[Problem statement] Each line of the material below that holds the word "width" needs to be copied.

================

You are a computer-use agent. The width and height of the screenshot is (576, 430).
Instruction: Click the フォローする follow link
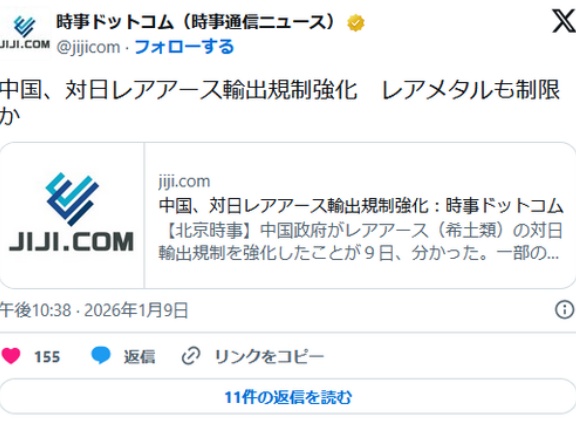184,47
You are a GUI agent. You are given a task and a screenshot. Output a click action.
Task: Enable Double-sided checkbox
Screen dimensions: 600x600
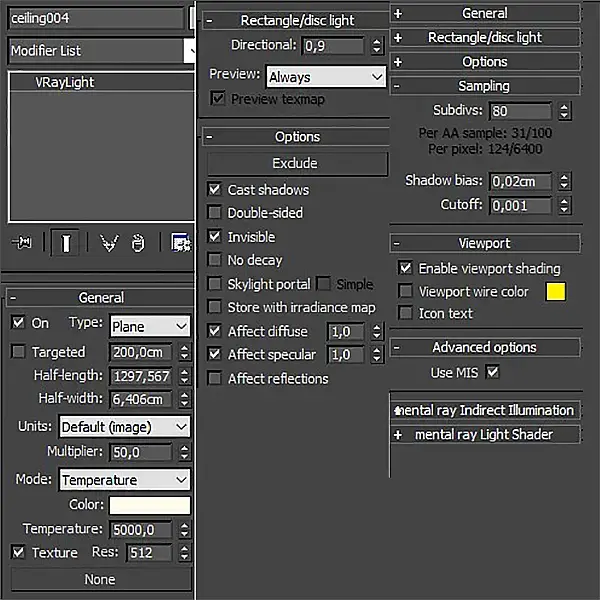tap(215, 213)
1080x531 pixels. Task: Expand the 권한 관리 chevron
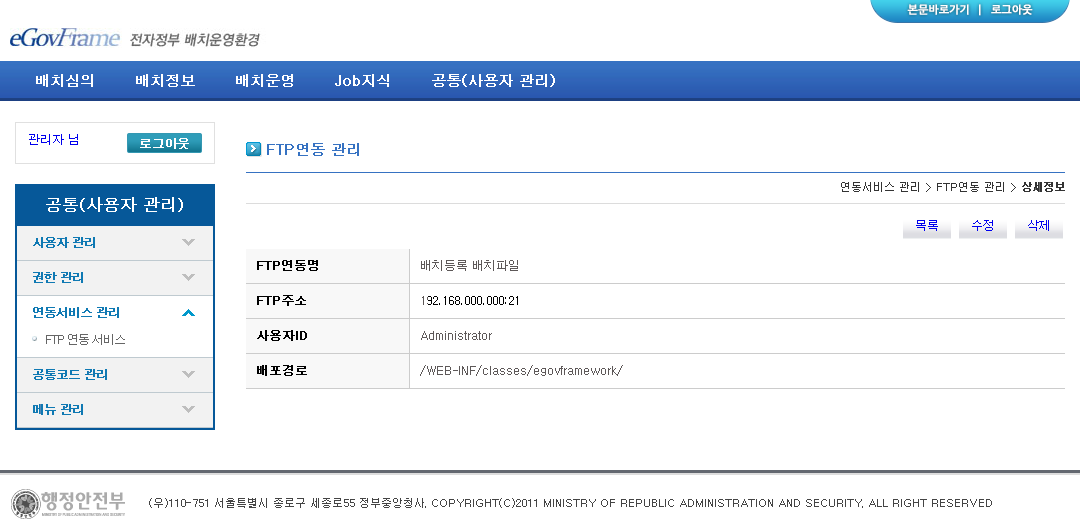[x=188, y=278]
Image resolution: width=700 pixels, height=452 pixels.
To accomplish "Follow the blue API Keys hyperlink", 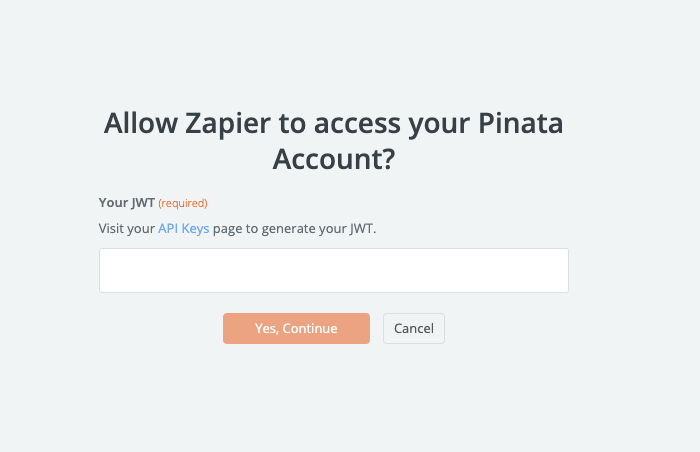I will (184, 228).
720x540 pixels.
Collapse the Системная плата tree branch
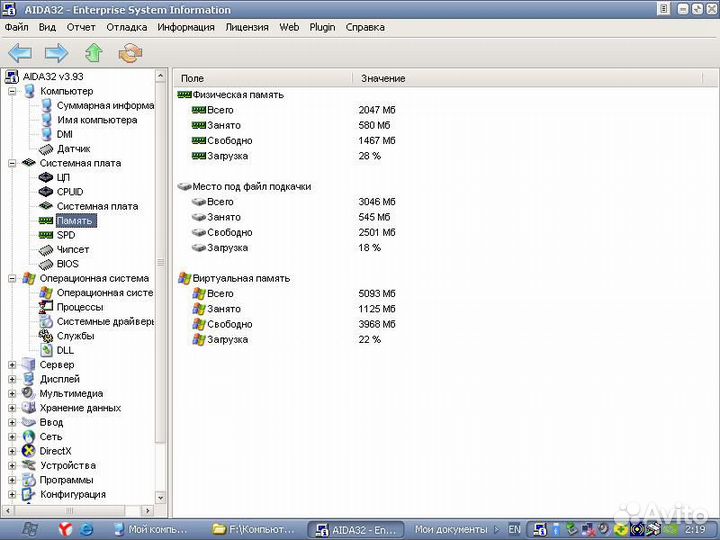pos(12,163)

================

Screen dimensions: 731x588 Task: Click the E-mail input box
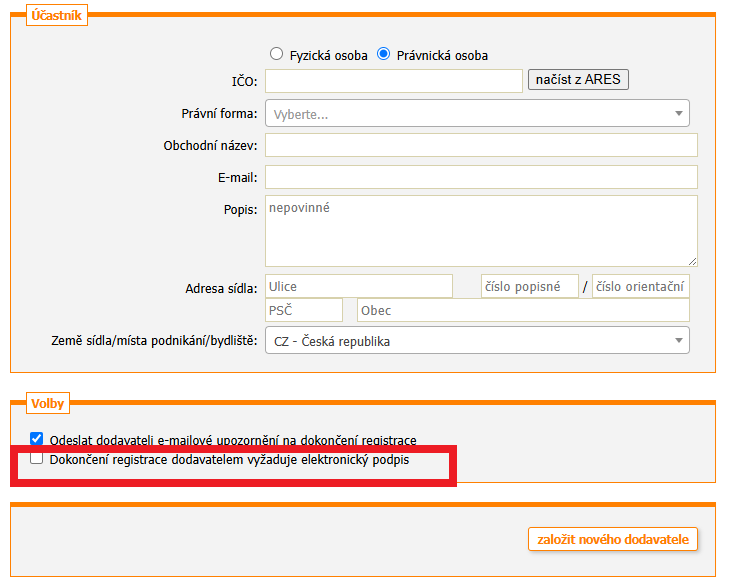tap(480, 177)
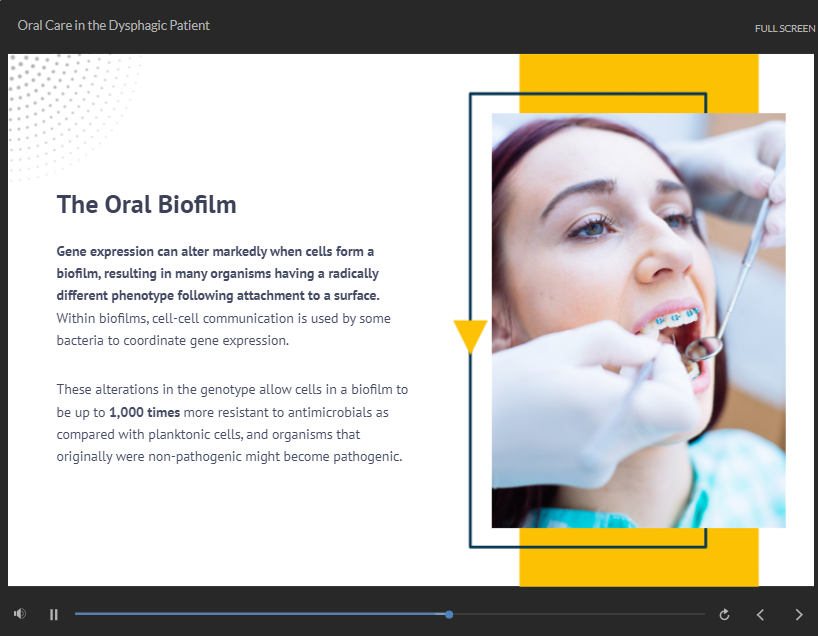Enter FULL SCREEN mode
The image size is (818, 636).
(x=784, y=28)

================

[Written solution]
You are a computer-use agent. The width and height of the screenshot is (576, 430).
Image resolution: width=700 pixels, height=452 pixels.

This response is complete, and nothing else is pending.